One of the last words one would use to describe Sam is "trustworthy". He's not always the brightest and is a petty crook (at least by human standards). It's a wonder he hasn't gotten himself killed yet, although the local police may have something to do with this. He can be summed up as "a larcenous squid in an environment suit."

Helix has the mind of a child, and were he human, a weak stomach. He's described by Florence in one strip as being "one of those robots who faints at the sight of battery acid." That being said, life with Sam has made him considerably more savvy, and he's quite a good person.

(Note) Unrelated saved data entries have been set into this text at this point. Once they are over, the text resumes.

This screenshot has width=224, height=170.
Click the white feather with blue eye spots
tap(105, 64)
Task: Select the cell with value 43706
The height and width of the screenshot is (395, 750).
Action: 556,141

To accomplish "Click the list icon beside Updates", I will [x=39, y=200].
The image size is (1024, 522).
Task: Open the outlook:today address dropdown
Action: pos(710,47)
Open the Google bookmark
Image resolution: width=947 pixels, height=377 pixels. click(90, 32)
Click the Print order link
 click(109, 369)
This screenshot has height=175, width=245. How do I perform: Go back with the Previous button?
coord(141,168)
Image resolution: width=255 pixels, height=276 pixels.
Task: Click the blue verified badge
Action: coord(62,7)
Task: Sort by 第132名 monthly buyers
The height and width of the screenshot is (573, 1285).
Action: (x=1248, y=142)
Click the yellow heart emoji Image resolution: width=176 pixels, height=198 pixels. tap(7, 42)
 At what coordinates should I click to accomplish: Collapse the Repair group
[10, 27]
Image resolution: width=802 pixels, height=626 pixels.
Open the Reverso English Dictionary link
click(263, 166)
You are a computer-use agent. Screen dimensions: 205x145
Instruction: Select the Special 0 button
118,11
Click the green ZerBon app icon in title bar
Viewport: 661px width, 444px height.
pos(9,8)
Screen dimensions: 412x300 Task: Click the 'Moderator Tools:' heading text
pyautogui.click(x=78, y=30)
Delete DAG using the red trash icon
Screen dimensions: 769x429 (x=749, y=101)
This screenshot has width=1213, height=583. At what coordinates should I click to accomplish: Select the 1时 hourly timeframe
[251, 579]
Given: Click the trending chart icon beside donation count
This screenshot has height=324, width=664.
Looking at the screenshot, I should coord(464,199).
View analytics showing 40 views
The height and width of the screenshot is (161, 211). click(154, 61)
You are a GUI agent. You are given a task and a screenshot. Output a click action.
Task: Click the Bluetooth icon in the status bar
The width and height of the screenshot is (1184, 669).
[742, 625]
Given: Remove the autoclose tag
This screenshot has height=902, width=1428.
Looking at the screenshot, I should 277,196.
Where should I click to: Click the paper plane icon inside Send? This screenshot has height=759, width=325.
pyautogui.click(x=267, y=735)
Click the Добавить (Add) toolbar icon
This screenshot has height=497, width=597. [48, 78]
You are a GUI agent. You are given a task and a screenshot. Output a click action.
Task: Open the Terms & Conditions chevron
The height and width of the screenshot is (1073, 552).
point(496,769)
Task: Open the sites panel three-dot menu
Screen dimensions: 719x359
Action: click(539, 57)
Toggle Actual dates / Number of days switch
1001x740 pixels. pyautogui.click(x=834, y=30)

Florence, an anthropomorphic genetically-engineered red wolf, is one of the most intelligent members of the entire cast (not just the main characters). Intelligent, strong-willed and skilled, she's good at pointing out flaws in Sam's plan, fixing things to stop them from getting killed, and making new plans. While she isn't as...chaotic as Sam, her ethics and her intelligence prove to be a good way of getting people on her side.

For a humorous comic, Freefall actually packs a lot of real-world science into its science-fiction setting. Most of it is pretty accurate, especially regarding space travel and physics — the author often likes to show his work.

Chapter One is now complete after 18 years and chapter two has begun.

Freefall has a WikiFur article, after The Other Wiki removed its entry due to lack of notability under Wikipedia guidelines.

The webcomic is named after, and inspired by, the Falling Free novel by Lois Mcmaster Bujold, which has as its central topic the legal status and rights of artificially-engineered sentient species in a capitalist setting — the setting and concept that the webcomic embraces, too.